* [TASK DIRECTIONS]: Repeat verbatim each line from the line with "Image resolution: width=961" to the end of the entries. Pictures do not belong in the copy.

○ ○ ○ ○ ○ ○ ○

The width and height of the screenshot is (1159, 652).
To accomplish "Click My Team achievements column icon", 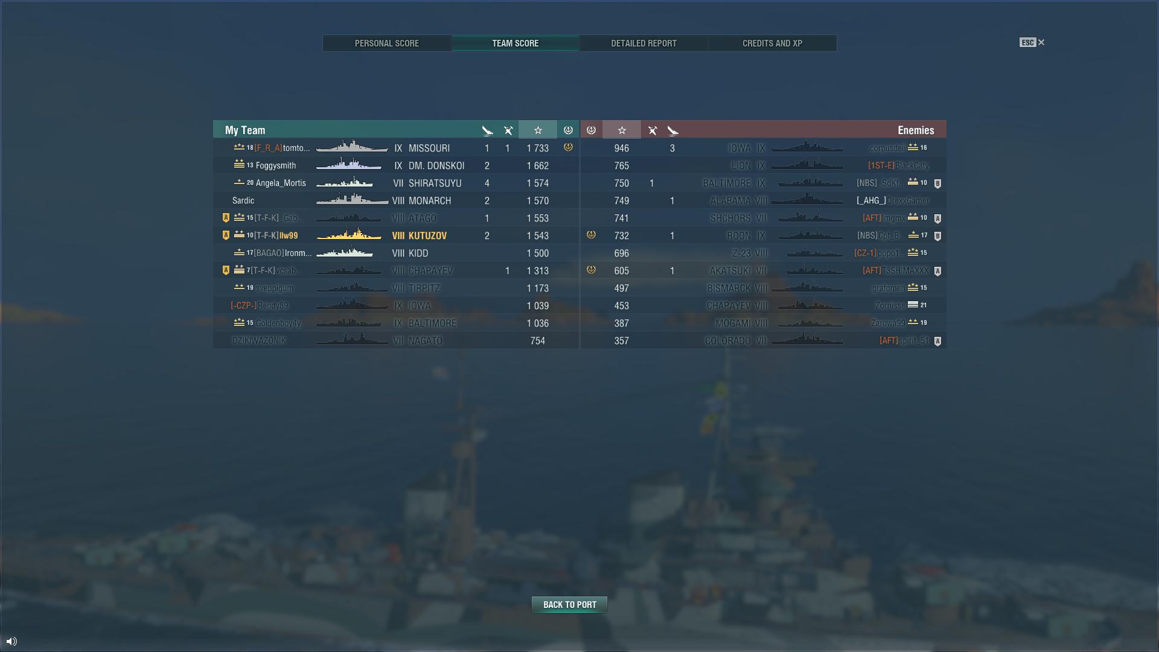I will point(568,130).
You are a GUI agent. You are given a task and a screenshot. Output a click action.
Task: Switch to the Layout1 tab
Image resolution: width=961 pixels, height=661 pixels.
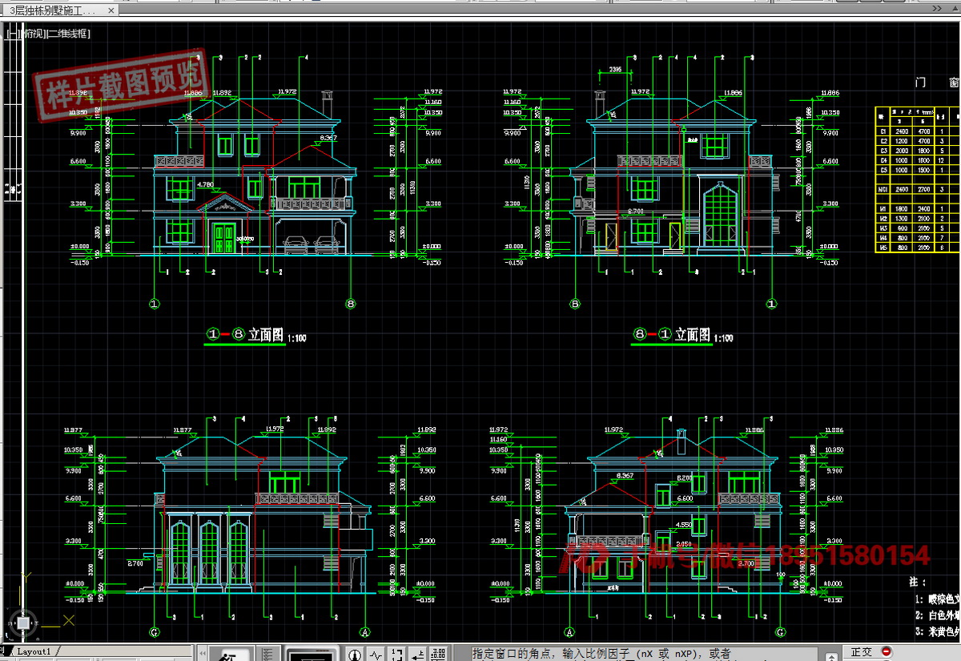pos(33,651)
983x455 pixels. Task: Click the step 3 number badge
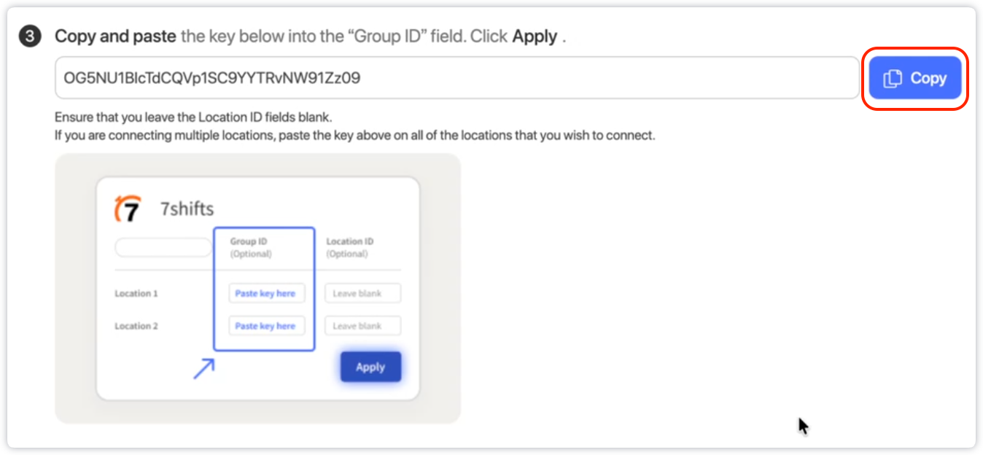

○ ○ ○ ○ ○ ○ ○

* [ANSWER BOX]:
Image resolution: width=961 pixels, height=661 pixels.
pos(33,651)
983x455 pixels. Task: Click the step 3 number badge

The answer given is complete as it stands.